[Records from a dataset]
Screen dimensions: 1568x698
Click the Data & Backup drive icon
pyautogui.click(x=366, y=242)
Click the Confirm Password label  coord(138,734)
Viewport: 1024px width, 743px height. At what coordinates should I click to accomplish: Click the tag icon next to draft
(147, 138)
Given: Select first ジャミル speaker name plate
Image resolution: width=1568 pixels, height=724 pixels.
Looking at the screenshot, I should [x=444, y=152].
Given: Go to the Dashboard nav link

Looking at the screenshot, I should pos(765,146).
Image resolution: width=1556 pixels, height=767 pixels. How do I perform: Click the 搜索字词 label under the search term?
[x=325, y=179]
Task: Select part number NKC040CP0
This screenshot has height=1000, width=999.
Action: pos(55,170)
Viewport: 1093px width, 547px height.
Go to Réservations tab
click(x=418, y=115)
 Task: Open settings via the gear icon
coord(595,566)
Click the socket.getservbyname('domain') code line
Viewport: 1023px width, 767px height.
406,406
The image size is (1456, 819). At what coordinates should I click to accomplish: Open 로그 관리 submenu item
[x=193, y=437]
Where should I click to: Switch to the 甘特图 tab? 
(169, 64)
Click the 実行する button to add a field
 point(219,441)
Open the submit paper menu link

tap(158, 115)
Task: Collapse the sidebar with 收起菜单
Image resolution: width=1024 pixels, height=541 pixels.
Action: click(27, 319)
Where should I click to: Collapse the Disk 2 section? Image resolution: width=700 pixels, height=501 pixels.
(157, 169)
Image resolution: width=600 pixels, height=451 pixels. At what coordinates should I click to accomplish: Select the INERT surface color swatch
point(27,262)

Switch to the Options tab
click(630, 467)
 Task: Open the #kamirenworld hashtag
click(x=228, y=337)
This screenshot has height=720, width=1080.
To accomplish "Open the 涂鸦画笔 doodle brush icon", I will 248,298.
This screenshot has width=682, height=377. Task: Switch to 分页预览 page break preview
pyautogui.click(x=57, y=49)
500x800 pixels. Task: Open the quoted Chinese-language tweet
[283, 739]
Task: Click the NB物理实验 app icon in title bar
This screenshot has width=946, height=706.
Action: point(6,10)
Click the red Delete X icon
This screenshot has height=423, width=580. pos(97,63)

What you have to do — Reproduce every one of the records above verbatim, line for line, with no changes.

Correct result —
Screen dimensions: 1568x698
Click the Data & Backup drive icon
pyautogui.click(x=366, y=242)
Click the Confirm Password label  coord(138,734)
Viewport: 1024px width, 743px height. At what coordinates should I click to accomplish: Click the tag icon next to draft
(147, 138)
Given: Select first ジャミル speaker name plate
Image resolution: width=1568 pixels, height=724 pixels.
Looking at the screenshot, I should [x=444, y=152].
Given: Go to the Dashboard nav link

Looking at the screenshot, I should pos(765,146).
Image resolution: width=1556 pixels, height=767 pixels. How do I perform: Click the 搜索字词 label under the search term?
[x=325, y=179]
Task: Select part number NKC040CP0
This screenshot has height=1000, width=999.
Action: pos(55,170)
Viewport: 1093px width, 547px height.
Go to Réservations tab
click(x=418, y=115)
 Task: Open settings via the gear icon
coord(595,566)
Click the socket.getservbyname('domain') code line
Viewport: 1023px width, 767px height.
406,406
The image size is (1456, 819). At what coordinates should I click to accomplish: Open 로그 관리 submenu item
[x=193, y=437]
Where should I click to: Switch to the 甘特图 tab? 
(169, 64)
Click the 実行する button to add a field
 point(219,441)
Open the submit paper menu link

tap(158, 115)
Task: Collapse the sidebar with 收起菜单
Image resolution: width=1024 pixels, height=541 pixels.
Action: click(27, 319)
Where should I click to: Collapse the Disk 2 section? Image resolution: width=700 pixels, height=501 pixels.
(157, 169)
Image resolution: width=600 pixels, height=451 pixels. At what coordinates should I click to accomplish: Select the INERT surface color swatch
point(27,262)

Switch to the Options tab
click(630, 467)
 Task: Open the #kamirenworld hashtag
click(x=228, y=337)
This screenshot has height=720, width=1080.
To accomplish "Open the 涂鸦画笔 doodle brush icon", I will 248,298.
This screenshot has width=682, height=377. Task: Switch to 分页预览 page break preview
pyautogui.click(x=57, y=49)
500x800 pixels. Task: Open the quoted Chinese-language tweet
[283, 739]
Task: Click the NB物理实验 app icon in title bar
This screenshot has width=946, height=706.
Action: point(6,10)
Click the red Delete X icon
This screenshot has height=423, width=580. pos(97,63)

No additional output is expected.